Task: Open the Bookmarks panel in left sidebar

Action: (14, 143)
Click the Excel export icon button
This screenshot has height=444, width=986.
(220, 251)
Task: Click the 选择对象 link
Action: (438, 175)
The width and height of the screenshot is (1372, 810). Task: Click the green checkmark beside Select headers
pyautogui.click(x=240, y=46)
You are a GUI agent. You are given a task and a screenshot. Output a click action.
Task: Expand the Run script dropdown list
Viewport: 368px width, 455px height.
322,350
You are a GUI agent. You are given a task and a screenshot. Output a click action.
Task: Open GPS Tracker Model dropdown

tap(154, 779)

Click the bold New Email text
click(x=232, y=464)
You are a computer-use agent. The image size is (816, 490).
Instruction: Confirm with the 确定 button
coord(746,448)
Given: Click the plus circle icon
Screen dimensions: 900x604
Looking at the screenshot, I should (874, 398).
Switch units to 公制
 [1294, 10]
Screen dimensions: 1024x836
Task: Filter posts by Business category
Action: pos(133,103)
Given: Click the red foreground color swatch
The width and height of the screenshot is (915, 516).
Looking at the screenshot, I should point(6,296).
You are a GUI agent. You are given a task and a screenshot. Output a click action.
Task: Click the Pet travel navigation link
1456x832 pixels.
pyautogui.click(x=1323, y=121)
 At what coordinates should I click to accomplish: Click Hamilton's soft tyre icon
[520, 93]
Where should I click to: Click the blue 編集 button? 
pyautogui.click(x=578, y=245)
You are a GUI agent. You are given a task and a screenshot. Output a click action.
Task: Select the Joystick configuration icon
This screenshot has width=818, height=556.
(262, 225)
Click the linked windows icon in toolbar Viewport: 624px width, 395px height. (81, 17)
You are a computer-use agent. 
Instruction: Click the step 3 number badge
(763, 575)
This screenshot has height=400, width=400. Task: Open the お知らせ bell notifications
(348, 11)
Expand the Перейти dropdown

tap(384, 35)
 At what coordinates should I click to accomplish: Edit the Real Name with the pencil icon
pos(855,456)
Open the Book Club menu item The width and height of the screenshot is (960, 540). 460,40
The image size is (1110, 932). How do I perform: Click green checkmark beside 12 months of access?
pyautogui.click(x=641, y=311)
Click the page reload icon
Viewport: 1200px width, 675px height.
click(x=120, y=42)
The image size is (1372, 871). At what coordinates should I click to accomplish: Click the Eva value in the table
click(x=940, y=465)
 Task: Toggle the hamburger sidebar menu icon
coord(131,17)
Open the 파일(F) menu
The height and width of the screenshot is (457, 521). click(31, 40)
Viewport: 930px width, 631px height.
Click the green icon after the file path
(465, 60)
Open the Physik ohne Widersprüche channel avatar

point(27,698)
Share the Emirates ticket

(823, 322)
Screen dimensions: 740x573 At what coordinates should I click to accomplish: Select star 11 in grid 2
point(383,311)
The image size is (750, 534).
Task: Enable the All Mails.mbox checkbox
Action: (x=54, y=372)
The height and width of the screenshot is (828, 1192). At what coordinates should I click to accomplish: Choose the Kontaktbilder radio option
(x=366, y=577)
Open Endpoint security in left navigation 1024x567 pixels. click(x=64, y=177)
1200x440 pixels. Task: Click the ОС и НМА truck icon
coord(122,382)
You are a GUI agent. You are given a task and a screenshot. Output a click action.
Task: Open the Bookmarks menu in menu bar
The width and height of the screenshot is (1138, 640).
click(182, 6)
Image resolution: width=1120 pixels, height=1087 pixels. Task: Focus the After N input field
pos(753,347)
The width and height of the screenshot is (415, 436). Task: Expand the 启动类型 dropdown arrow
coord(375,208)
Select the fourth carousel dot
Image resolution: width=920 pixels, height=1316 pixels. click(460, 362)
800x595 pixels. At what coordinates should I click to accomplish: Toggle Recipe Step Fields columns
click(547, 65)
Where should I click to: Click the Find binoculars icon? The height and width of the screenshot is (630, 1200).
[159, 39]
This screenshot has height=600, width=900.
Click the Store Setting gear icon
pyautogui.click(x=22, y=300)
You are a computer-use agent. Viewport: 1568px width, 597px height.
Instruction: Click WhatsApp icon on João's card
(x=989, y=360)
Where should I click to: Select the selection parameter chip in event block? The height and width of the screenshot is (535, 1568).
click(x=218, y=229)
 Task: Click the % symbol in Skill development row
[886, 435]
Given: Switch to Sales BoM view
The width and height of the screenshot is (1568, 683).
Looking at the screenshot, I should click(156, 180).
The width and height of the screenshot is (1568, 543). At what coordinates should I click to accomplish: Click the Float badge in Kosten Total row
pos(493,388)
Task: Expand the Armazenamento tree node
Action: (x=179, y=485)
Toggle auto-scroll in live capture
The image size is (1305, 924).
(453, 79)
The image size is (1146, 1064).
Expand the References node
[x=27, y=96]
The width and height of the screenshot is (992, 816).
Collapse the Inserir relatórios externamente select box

**Exercise instructions**: Would you give the listing again, word for word?

**Task result**:
Task: Open the Bookmarks panel in left sidebar

Action: (14, 143)
Click the Excel export icon button
This screenshot has height=444, width=986.
(220, 251)
Task: Click the 选择对象 link
Action: (438, 175)
The width and height of the screenshot is (1372, 810). Task: Click the green checkmark beside Select headers
pyautogui.click(x=240, y=46)
You are a GUI agent. You are given a task and a screenshot. Output a click action.
Task: Expand the Run script dropdown list
Viewport: 368px width, 455px height.
322,350
You are a GUI agent. You are given a task and a screenshot. Output a click action.
Task: Open GPS Tracker Model dropdown

tap(154, 779)

Click the bold New Email text
click(x=232, y=464)
You are a computer-use agent. The image size is (816, 490).
Instruction: Confirm with the 确定 button
coord(746,448)
Given: Click the plus circle icon
Screen dimensions: 900x604
Looking at the screenshot, I should (874, 398).
Switch units to 公制
 [1294, 10]
Screen dimensions: 1024x836
Task: Filter posts by Business category
Action: pos(133,103)
Given: Click the red foreground color swatch
The width and height of the screenshot is (915, 516).
Looking at the screenshot, I should point(6,296).
You are a GUI agent. You are given a task and a screenshot. Output a click action.
Task: Click the Pet travel navigation link
1456x832 pixels.
pyautogui.click(x=1323, y=121)
 At what coordinates should I click to accomplish: Click Hamilton's soft tyre icon
[520, 93]
Where should I click to: Click the blue 編集 button? 
pyautogui.click(x=578, y=245)
You are a GUI agent. You are given a task and a screenshot. Output a click action.
Task: Select the Joystick configuration icon
This screenshot has width=818, height=556.
(262, 225)
Click the linked windows icon in toolbar Viewport: 624px width, 395px height. (81, 17)
You are a computer-use agent. 
Instruction: Click the step 3 number badge
(763, 575)
This screenshot has height=400, width=400. Task: Open the お知らせ bell notifications
(348, 11)
Expand the Перейти dropdown

tap(384, 35)
 At what coordinates should I click to accomplish: Edit the Real Name with the pencil icon
pos(855,456)
Open the Book Club menu item The width and height of the screenshot is (960, 540). 460,40
The image size is (1110, 932). How do I perform: Click green checkmark beside 12 months of access?
pyautogui.click(x=641, y=311)
Click the page reload icon
Viewport: 1200px width, 675px height.
click(x=120, y=42)
The image size is (1372, 871). At what coordinates should I click to accomplish: Click the Eva value in the table
click(x=940, y=465)
 Task: Toggle the hamburger sidebar menu icon
coord(131,17)
Open the 파일(F) menu
The height and width of the screenshot is (457, 521). click(31, 40)
Viewport: 930px width, 631px height.
Click the green icon after the file path
(465, 60)
Open the Physik ohne Widersprüche channel avatar

point(27,698)
Share the Emirates ticket

(823, 322)
Screen dimensions: 740x573 At what coordinates should I click to accomplish: Select star 11 in grid 2
point(383,311)
The image size is (750, 534).
Task: Enable the All Mails.mbox checkbox
Action: (x=54, y=372)
The height and width of the screenshot is (828, 1192). At what coordinates should I click to accomplish: Choose the Kontaktbilder radio option
(x=366, y=577)
Open Endpoint security in left navigation 1024x567 pixels. click(x=64, y=177)
1200x440 pixels. Task: Click the ОС и НМА truck icon
coord(122,382)
You are a GUI agent. You are given a task and a screenshot. Output a click action.
Task: Open the Bookmarks menu in menu bar
The width and height of the screenshot is (1138, 640).
click(182, 6)
Image resolution: width=1120 pixels, height=1087 pixels. Task: Focus the After N input field
pos(753,347)
The width and height of the screenshot is (415, 436). Task: Expand the 启动类型 dropdown arrow
coord(375,208)
Select the fourth carousel dot
Image resolution: width=920 pixels, height=1316 pixels. click(460, 362)
800x595 pixels. At what coordinates should I click to accomplish: Toggle Recipe Step Fields columns
click(547, 65)
Where should I click to: Click the Find binoculars icon? The height and width of the screenshot is (630, 1200).
[159, 39]
This screenshot has height=600, width=900.
Click the Store Setting gear icon
pyautogui.click(x=22, y=300)
You are a computer-use agent. Viewport: 1568px width, 597px height.
Instruction: Click WhatsApp icon on João's card
(x=989, y=360)
Where should I click to: Select the selection parameter chip in event block? The height and width of the screenshot is (535, 1568).
click(x=218, y=229)
 Task: Click the % symbol in Skill development row
[886, 435]
Given: Switch to Sales BoM view
The width and height of the screenshot is (1568, 683).
Looking at the screenshot, I should click(156, 180).
The width and height of the screenshot is (1568, 543). At what coordinates should I click to accomplish: Click the Float badge in Kosten Total row
pos(493,388)
Task: Expand the Armazenamento tree node
Action: (x=179, y=485)
Toggle auto-scroll in live capture
The image size is (1305, 924).
(453, 79)
The image size is (1146, 1064).
Expand the References node
[x=27, y=96]
The width and height of the screenshot is (992, 816).
Collapse the Inserir relatórios externamente select box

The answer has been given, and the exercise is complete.